[Texto]

.....

26 setembro 2020

O bom filho à casa torna

Há muitos anos, ele não passava mais por lá. Carregava na memória um ou outro detalhe daquela mobilha velha, que fora tão nova em outros tempos; ele pensava que conhecia cada pedaço daquele lugar. Pensava , também, que jamais voltaria.
Caminhando, divagando, titubeando (por que não?), levou a mão ao bolso e lá estava ela: aquela velha chave, que podia abrir uma porta há muito tempo fechada, quase esquecida. E lá foi ele, enfrentar aquele antigo esconderijo, que esperava, intacto e de braços abertos, por qualquer singela aproximação - como o cão que fita o seu tutor incansavelmente à procura de atenção (ou de um petisco).

.....

[Dados fornecidos]
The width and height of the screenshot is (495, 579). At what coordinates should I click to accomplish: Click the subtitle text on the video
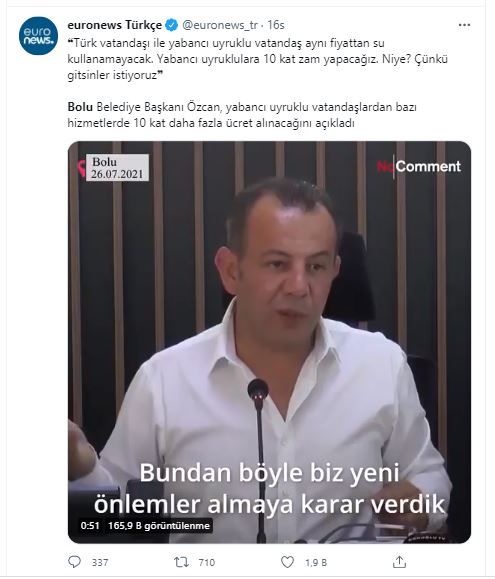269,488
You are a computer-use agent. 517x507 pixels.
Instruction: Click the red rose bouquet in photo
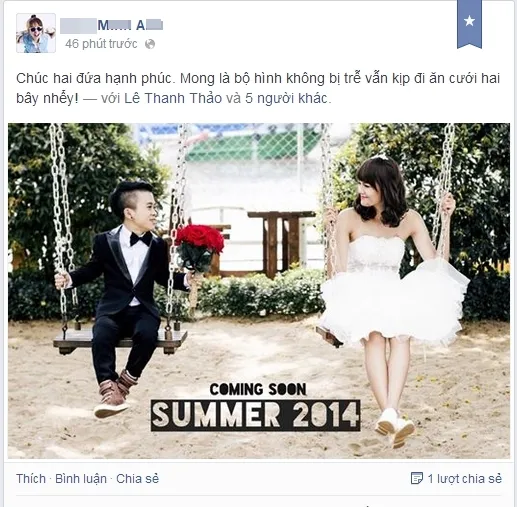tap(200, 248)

.....

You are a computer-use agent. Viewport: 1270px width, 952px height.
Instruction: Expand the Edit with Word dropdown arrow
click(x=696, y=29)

.....

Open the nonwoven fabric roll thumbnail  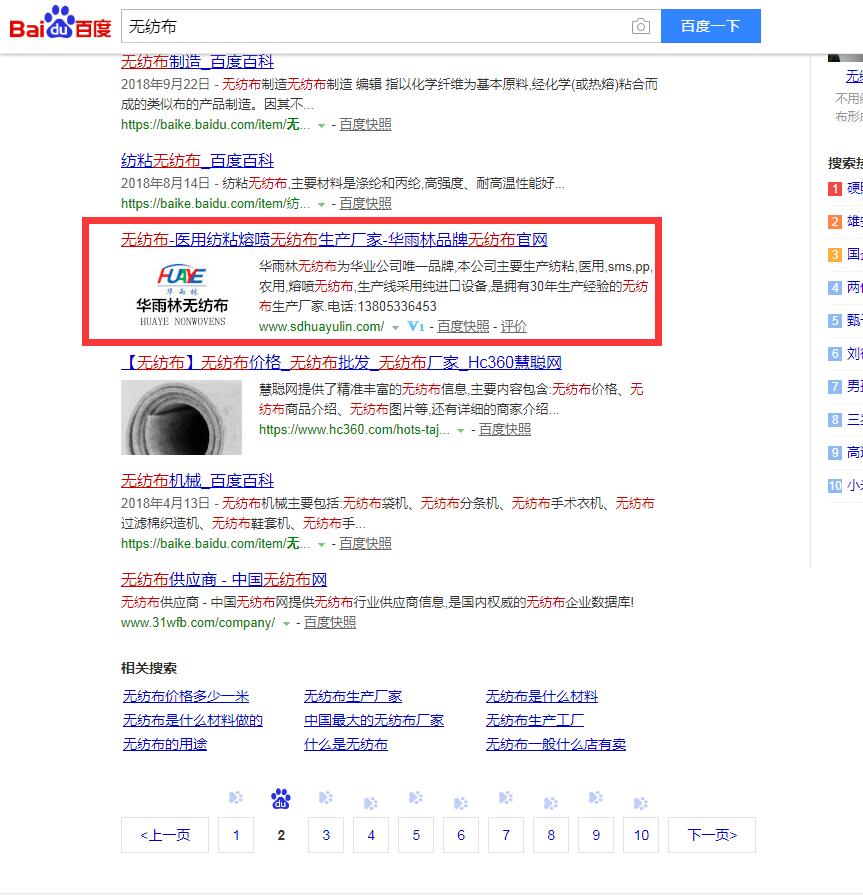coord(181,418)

.....

[Tarefas a cumprir]
1 > Reescreva o trecho do texto que começa em "26 setembro 2020" e termina em "que jamais voltaria.", trocando "memória" por "lembrança".
2 > Diga se cada afirmação concorda com o texto, respondendo sim ou não e citando as palavras do texto que decidem a resposta: (a) ele achava que nunca mais voltaria; (b) a chave já estava na mão dele desde o começo da caminhada; (c) o antigo esconderijo esperava intacto.
Os registros não têm nenhuma relação com o que se pede aqui.

[Respostas finais]
1 >
26 setembro 2020

O bom filho à casa torna

Há muitos anos, ele não passava mais por lá. Carregava na lembrança um ou outro detalhe daquela mobilha velha, que fora tão nova em outros tempos; ele pensava que conhecia cada pedaço daquele lugar. Pensava , também, que jamais voltaria.

2 >
(a) Sim: "que jamais voltaria".
(b) Não: "levou a mão ao bolso e lá estava ela: aquela velha chave".
(c) Sim: "que esperava, intacto e de braços abertos".